Why Index Investing Wins - excellent article

Just A Few Winners Needed
Heaton, Polson and Witte, whose paper was published in October 2015, develop a simple model that builds on the underemphasized empirical fact that the best-performing stocks in a broad index perform much better than the other stocks in that index. In other words, average index returns depend heavily on the relatively small set of winners.

In their stock selection model, the authors randomly select a small subset of securities from an index and found that doing so maximizes the chance of outperforming the index—the allure of active equity management—but it also maximizes the chance of underperforming the index, with the chance of underperformance being larger than the chance of outperformance.

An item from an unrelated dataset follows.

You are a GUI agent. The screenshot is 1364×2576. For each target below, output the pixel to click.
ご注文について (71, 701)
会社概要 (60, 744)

Underperformance More Likely
They also found that “the risk of substantial index underperformance always dominates the chance of substantial index outperformance, with the difference being greater the smaller the size of the selected sub-portfolios.”

The authors write: “It is far more likely that a randomly selected subset of the 500 stocks will underperform than overperform, because average index performance depends on the inclusion of the extreme winners that often are missed in sub-portfolios.”

Returns Are Dominated By Very Few Stocks
Most investors are aware of the fact that small-cap stocks and value stocks historically have provided higher returns than large and growth stocks. But what many investors are probably unaware of is that those excess returns are the result of a very small number of stocks “migrating” out of their asset class. Said another way, a small-cap (value) stock performs so well that it becomes a large-cap (growth) stock.

‘Turtle Egg’ Effect
The authors called this the “turtle egg” effect: “Investors who own small-cap stocks anticipate a few major successes and many minor disappointments. That is, they lay many ‘turtle eggs,’ hoping a few will hatch and make it to the ocean.”

This finding provides a valuable insight for investors choosing between active and passive strategies. Thousands of small-cap stocks exist. No researcher, or active manager, could possibly follow all of them.

So investors must ask themselves: If the excess returns from small-cap stocks come from just 1% of companies, how likely is it that an active manager will be able to identify the few “turtle eggs” that will hatch and make it to the sea?